Up until this week I was using my own Macbook Pro (2011) for work, but I recently switched to a brand new company Macbook Pro.

Before I got started setting it up, I made a list of all the essential software that I wanted to re-download. I surprised myself with how short the list was; a lot of stuff is cloud-y or semi-cloudy now, but I also apparently like to keep things more streamlined than in the past.

Here’s my list of must-haves and a bit of flavour on how I use them.

What I've installed on my laptop

Chrome

This is my main browser which is used for everything day-job related, from checking emails to writing blog posts to adding numbers to spreadsheets. At any one time I probably have 10+ tabs open and another 5 or so pinned. It freaks some people out but it doesn’t seem like much to me given that Joe has about 50 open at any one time.

The second I close something I realise I need it again, so I like to have the main stuff in front of me all the time.


Firefox

I don’t have a whole lot of loyalty when it comes to software and devices generally (one reason why I have a Mac laptop but an Android phone), so I use Firefox too.

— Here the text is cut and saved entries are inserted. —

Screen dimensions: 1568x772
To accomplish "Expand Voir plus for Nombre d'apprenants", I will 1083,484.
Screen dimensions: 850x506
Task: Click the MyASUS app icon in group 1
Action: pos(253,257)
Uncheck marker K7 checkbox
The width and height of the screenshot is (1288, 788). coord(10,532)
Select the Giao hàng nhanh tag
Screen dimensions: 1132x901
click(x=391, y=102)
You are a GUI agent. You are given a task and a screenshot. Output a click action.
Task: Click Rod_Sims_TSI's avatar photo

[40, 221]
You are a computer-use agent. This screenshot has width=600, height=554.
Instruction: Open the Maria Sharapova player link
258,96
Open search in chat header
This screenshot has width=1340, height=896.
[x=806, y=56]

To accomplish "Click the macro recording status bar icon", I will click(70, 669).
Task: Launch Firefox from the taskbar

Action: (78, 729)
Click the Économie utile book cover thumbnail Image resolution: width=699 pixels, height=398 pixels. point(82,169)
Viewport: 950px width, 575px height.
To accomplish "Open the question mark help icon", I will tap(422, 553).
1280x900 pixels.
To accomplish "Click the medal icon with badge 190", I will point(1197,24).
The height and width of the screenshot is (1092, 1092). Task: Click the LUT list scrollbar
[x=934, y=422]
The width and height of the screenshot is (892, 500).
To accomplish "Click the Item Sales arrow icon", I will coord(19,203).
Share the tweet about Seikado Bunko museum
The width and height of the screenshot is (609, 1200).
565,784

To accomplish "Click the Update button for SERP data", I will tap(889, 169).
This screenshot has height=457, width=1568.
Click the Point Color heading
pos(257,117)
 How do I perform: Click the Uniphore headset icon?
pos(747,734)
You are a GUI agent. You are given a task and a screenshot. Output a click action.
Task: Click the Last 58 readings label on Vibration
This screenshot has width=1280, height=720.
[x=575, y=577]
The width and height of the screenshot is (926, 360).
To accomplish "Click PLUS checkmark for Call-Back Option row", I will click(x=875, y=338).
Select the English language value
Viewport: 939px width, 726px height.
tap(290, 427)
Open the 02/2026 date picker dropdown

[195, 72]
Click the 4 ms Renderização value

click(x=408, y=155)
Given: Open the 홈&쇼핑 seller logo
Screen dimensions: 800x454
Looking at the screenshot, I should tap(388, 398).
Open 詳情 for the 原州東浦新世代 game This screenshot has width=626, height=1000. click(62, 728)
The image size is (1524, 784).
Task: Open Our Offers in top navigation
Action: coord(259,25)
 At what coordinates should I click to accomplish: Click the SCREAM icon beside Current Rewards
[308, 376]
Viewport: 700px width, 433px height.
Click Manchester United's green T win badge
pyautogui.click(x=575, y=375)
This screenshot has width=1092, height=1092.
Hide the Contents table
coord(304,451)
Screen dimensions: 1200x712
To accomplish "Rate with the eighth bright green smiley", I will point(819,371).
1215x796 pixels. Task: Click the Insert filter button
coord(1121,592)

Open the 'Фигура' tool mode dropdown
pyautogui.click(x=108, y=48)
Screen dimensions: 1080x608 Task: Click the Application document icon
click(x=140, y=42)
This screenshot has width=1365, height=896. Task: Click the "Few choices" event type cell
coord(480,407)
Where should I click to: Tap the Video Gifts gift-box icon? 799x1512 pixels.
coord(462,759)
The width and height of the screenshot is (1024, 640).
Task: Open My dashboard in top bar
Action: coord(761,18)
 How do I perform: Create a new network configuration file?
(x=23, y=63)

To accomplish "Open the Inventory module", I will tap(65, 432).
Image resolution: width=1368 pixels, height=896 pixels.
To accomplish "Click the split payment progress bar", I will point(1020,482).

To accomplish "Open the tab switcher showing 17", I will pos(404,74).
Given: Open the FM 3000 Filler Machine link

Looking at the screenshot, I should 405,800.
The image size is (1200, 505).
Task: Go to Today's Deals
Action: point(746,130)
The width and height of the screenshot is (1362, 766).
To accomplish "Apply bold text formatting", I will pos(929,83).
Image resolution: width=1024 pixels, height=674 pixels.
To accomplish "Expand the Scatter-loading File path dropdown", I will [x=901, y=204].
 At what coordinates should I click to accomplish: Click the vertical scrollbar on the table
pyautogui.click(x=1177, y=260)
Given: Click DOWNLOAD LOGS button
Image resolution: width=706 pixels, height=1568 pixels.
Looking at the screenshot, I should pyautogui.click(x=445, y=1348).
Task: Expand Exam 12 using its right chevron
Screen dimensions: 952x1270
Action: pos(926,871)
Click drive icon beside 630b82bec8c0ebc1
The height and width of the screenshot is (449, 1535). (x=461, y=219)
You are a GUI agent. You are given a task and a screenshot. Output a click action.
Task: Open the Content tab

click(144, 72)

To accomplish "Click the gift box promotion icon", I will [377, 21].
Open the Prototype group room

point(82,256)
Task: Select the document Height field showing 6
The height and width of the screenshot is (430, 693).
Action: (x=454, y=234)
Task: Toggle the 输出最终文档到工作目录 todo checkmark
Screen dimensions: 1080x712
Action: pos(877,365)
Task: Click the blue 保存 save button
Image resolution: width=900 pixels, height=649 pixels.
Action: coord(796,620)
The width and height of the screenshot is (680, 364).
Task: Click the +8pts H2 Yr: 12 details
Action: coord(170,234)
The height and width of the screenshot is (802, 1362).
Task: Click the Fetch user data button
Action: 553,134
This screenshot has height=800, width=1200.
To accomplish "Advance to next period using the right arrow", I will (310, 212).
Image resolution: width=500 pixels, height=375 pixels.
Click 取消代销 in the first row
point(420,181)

Firefox has my Feedly pinned in it, because my Feedly Pro account is my own personal account and I need to be logged into my own Twitter account to use it (I log into the company Twitter account in Chrome). I also use it for writing blog posts for this site, reading other blogs, and general downtime kind of stuff.

Firefox

Browser plugins (split across both Chrome and FF): Moz, Buffer, Feedly, Refind, Pinterest, Rank Checker.


Office 365

I know a lot of people swear by Open Office and LibreOffice; I’ve tried them but I just can’t get on with them. I need something attractive and comfortable when I spend so much time writing.

I do use Google Docs occasionally, especially for company-wide stuff, but I much prefer the Office suite. I mostly only use Word and Excel, with occasional Powerpoint thrown in when I’m doing a talk.


Slack

I’d never used Slack before starting this job, but now I’m hooked on it. It’s reliable, full of features, and attractive. What’s not to like?

Slack

Tweetdeck

I’ve flitted between various social media desktop tools over the years, but Tweetdeck is my go-to one. It’s easy to track searches, mentions, URLs and so on, and it’s totally free.

For social media generally, I use a combination of twitter.com, Tweetdeck, Buffer and Feedly.


Spotify

I was super late to the Spotify party because I used Grooveshark for a loooong time. However, I was really glad when I bought Spotify Premium and now I wouldn’t be without it.

When I’m using a laptop, I’m usually at work or working on something at home, so I tend to stick to classical music or songs in different languages so they aren’t distracting. Feel free to recommend me some tunes!


Photoshop

I’ve used a lot of professional (and hobby) software for design and image editing over the years, but I always come back to Photoshop. I’m not an expert by any means, but I know enough to do what I need to do fairly efficiently.

Photoshop

Dropbox

Pretty self-explanatory. Again, I have a premium account so I can store more stuff. I have all kinds of things in my Dropbox, particularly things that I want to use between devices, such as fonts and my collection of free design resources.


Calendar

One of the things I missed when I switched from Windows to Mac at home (I still used Windows at work until starting this new job) was the easy calendar view that appeared when you clicked on the date/time.

So I downloaded a free app from the OSX app store as a substitute. It’s simply called Calendar (current version is 2.0). It’s not perfect but it’s pretty good for an at-a-glance look at when dates fall for scheduling planning time, meetings, blog posts, etc. I don’t store any actual calendar information in it so it stays blank, which kind of defeats the purpose a little bit but I have other services for that kind of stuff.

Calendar App

RescueTime

This is a freemium (is that still a thing?) service that you can install on any/every device you have and it’ll tell you how you’re spending your time with fun graphs and stats and stuff. It’s not perfect for me because I have a lot of boundary issues in my work (for example Twitter could be productive if I’m using it for work or a distraction if I’m using my account but RescueTime will only have it listed as a distraction). Having said that, it’s still really interesting and useful for keeping on track – particularly when I’m working on my own projects.


Fontbook

Okay, this is technically pre-installed, but I absolutely love the way Mac OSX handles fonts. Fontbook involves less clicking and dragging than its Windows equivalent, and it’s nice to have a bespoke way to preview and browse fonts.


Photos (previously iPhoto)

Another pre-installed title, ‘Photos’ has declined from its iPhoto days in my opinion; it now feels more like an image browsing solution rather than combined editing/management tool. However, it’s home to my favourite quick editing tools and is my go-to for managing and editing hundreds or thousands of photos quickly.


What’s your must-have software? Do you share any favourites with me?